**Extracted entries**
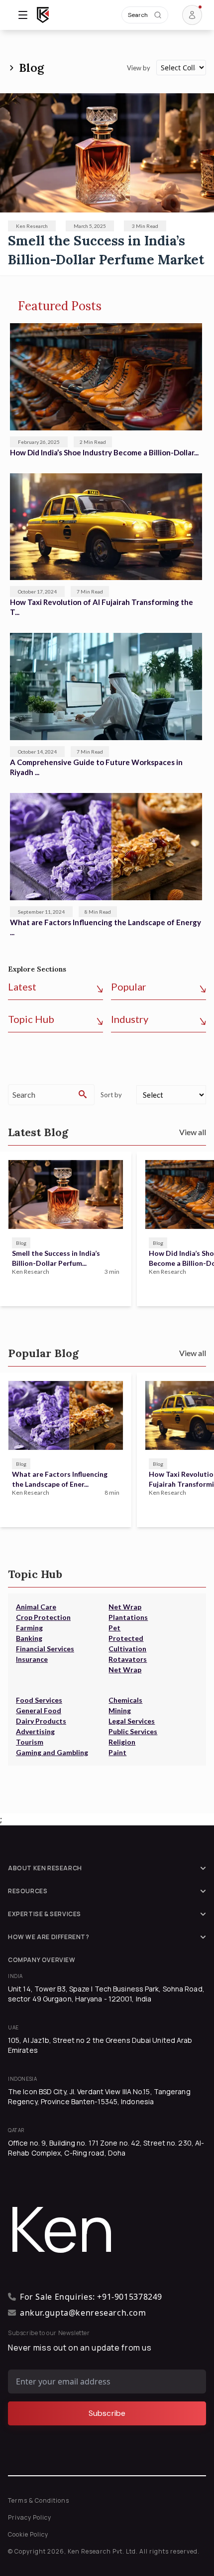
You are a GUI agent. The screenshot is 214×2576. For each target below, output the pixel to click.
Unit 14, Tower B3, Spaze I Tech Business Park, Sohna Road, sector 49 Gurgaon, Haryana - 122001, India (106, 1993)
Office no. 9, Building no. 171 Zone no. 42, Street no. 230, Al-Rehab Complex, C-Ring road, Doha (106, 2148)
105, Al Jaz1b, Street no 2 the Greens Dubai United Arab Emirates (100, 2045)
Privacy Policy (29, 2517)
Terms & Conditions (38, 2500)
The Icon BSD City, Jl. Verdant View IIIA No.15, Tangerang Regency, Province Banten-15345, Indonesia (99, 2096)
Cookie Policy (28, 2534)
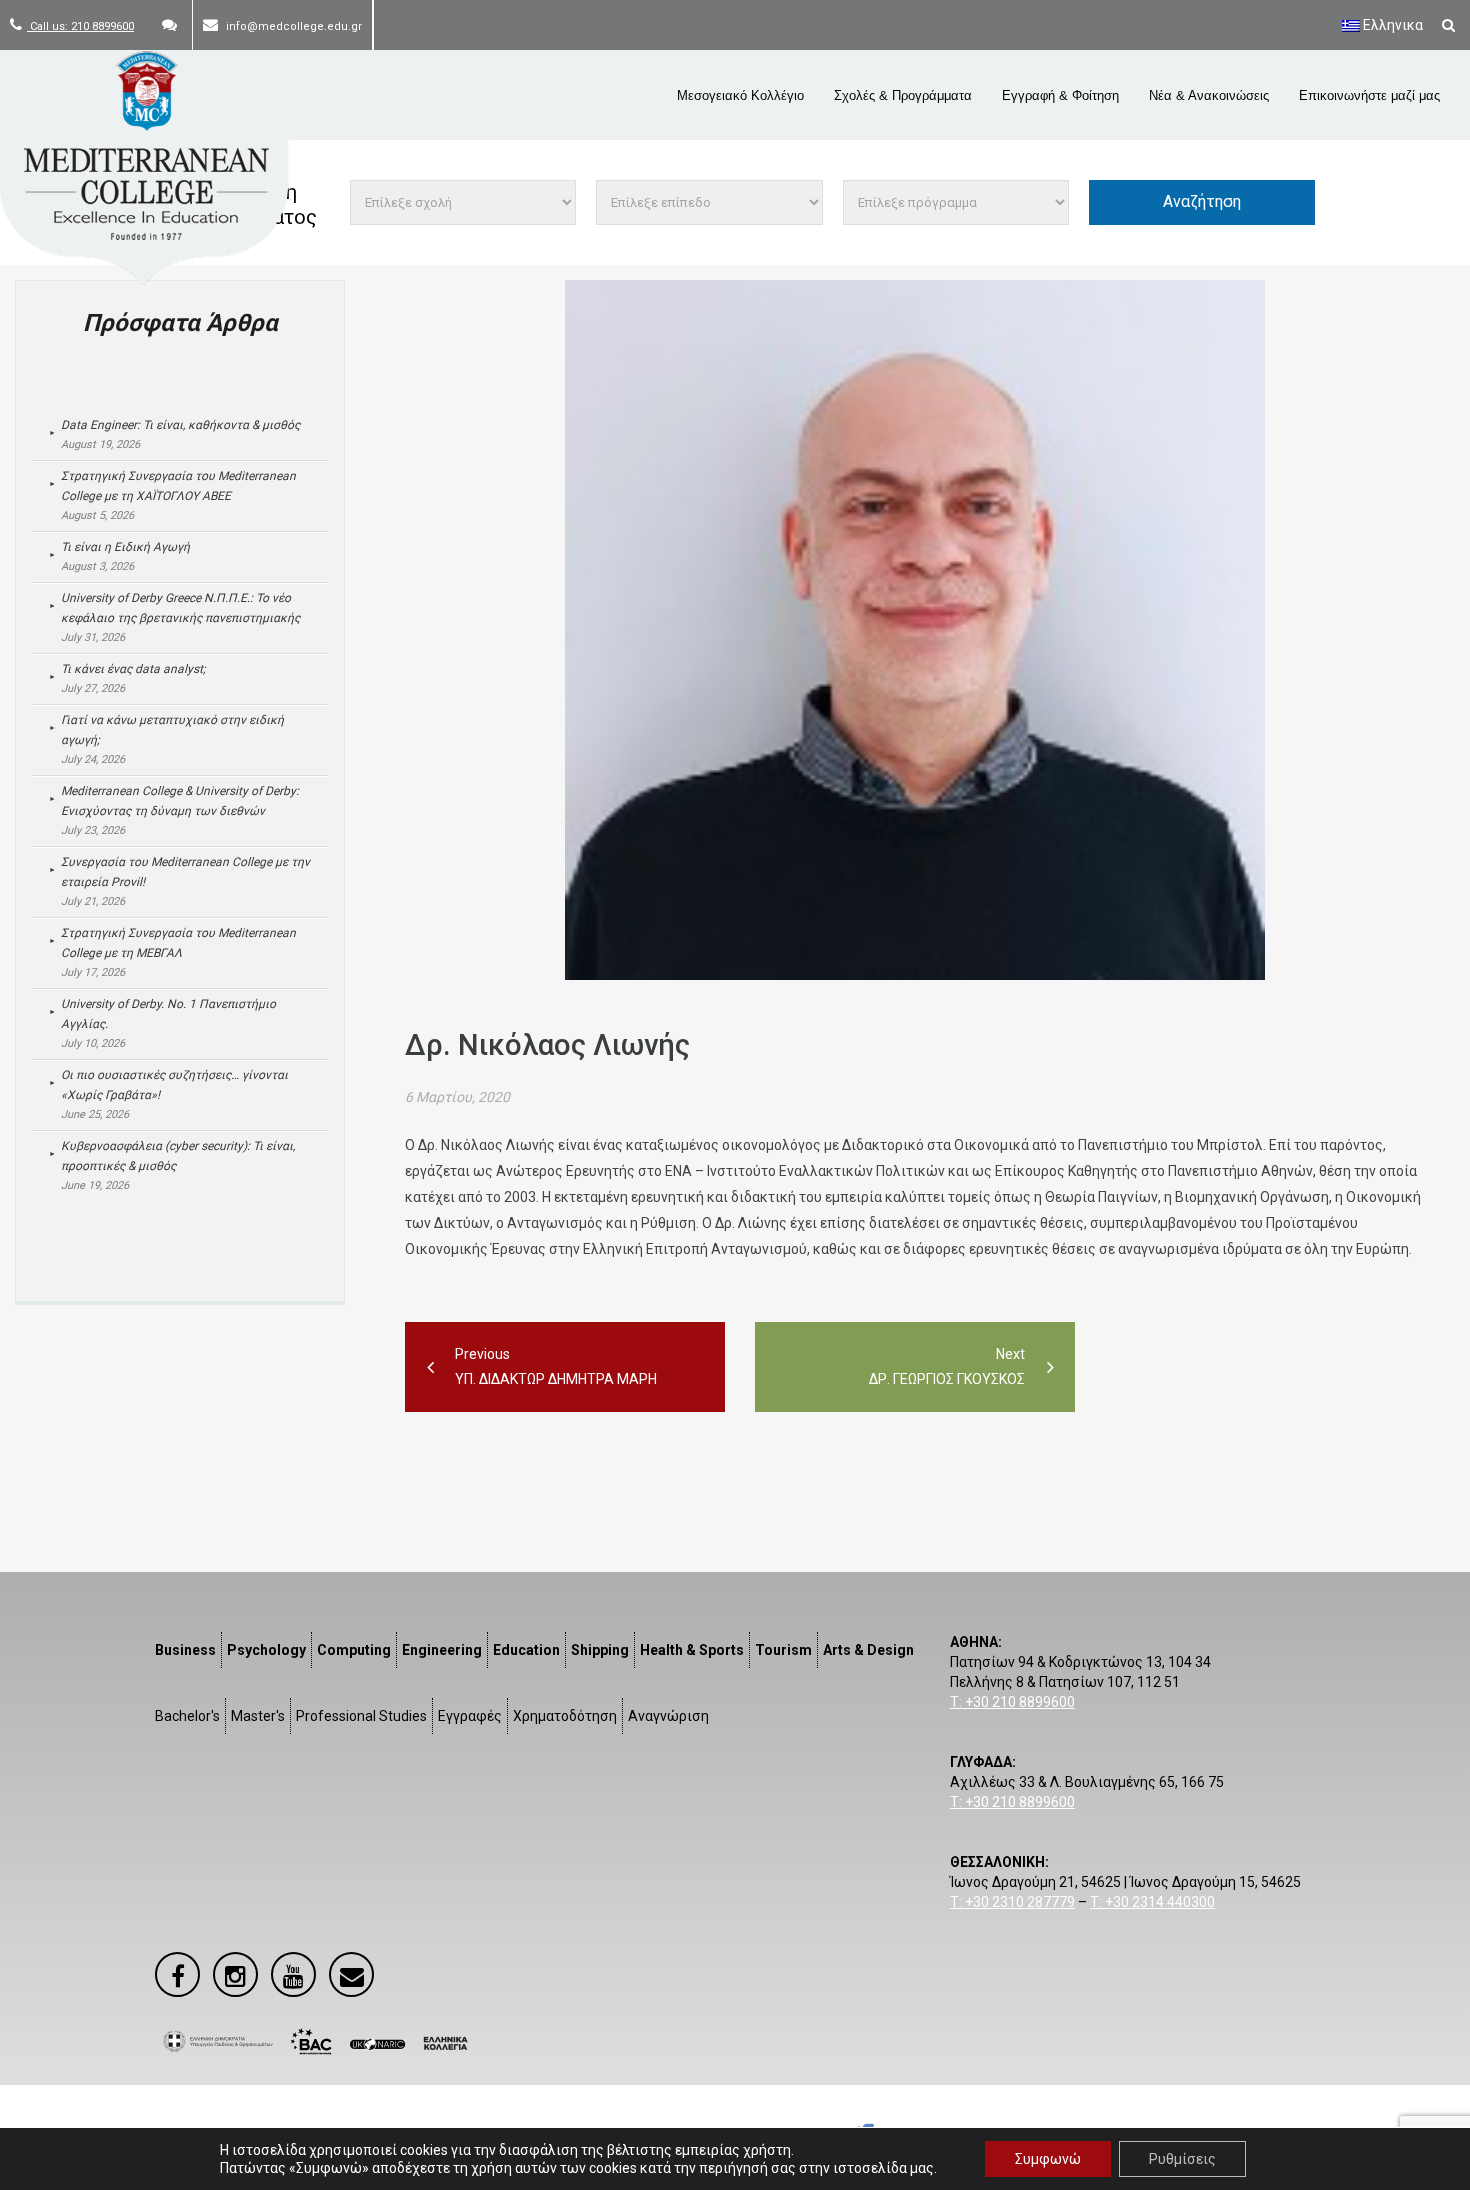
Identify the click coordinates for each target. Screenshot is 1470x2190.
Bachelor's (187, 1716)
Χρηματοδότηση (565, 1716)
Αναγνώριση (668, 1716)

**Exercise prompt**
For every line above in which the string "each" appears, add one; please give the final count and nothing else.

**Solution to this exercise**
2